Legality and Justice
I’m just a plainspoken Colorado criminal defense lawyer, but the way I see it…
A couple of quotes, one short and one fairly long, to start the new year 12 days late (it must be January 1st somewhere in the universe).
Looking at my last message here, it would be hard to disagree with whomever that Shakespearean guy was who wrote that “tomorrow, and tomorrow, and tomorrow, creeps in this petty pace from day to day, to the last syllable of recorded time.”
I’m hoping this will be neither the last syllable nor the last day for this on-again off-again blog, but who knows? Death comes without warning, as one of my old teachers (not a law professor) used to say.
That out of the way, I want to recommend a movie to you. It’s “William Kunstler: Disturbing the Universe.” Kunstler was a great civil rights and criminal defense lawyer who would have defended Jesus Christ no more or less zealously than he would have defended the devil himself. He defended the Mississippi Freedom Riders, the Chicago Seven, Russell Means and Dennis Banks of the American Indian Movement, and the gangster John Gotti. He died while defending the mastermind behind the 1993 World Trade Tower bombing.
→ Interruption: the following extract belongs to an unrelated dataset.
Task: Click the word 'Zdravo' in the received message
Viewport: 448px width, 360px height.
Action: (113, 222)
The film was made by his daughters, who didn’t fully understand how Kunstler could take on such heroic causes on the one hand, and defend some of his time’s greatest villains on the other. The film helps to get to that understanding. It may have helped them, and I know it can help anyone who ever has reason to have contact with the justice system, which means just about everyone.
Even though one of its greatest practitioners, Kunstler was deeply suspicious of the medium through which he plied his craft. The “law,” and “legality,” were never in his mind confused with “justice.” He had this to say about legality, and if you haven’t the time to watch the film, at least hear this:
And that’s the terrible myth of organized society: that everything that’s done through the established system, is legal.
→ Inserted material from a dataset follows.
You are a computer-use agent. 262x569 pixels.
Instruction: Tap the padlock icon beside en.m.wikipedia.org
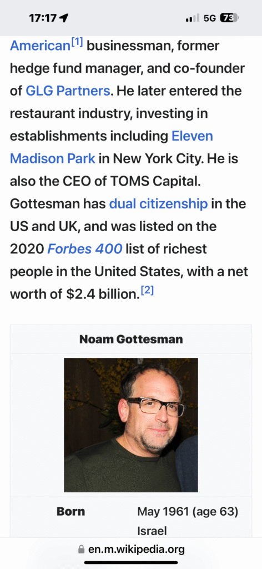tap(82, 550)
And that word has a powerful psychological impact. It makes people believe that there is an order to life; and an order to a system – and that a person that goes through this order, and is convicted, has gotten all that is due him, and therefore society can turn its conscience off, and look to other things and other times.
And that’s the terrible thing about these past trials: is that they have this aura of legitimacy, this aura of legality. I suspect that better men than the world has known, and more of them, have gone to their death through a legal system, than through all the illegalities in the history of man.
Six million people in Europe, during the Third Reich? Legal. Sacco-Vanzetti? Quite legal. The Haymarket defendants? Legal.
The hundreds of rape trials throughout the South, where black men were condemned to death? All legal.
Jesus? Legal. Socrates? Legal.
And that is the kaledioscopic nature of what we live through, here and in other places. Because all tyrants learn that it is far better to do this thing through some semblance of legality, than to do it without that pretense.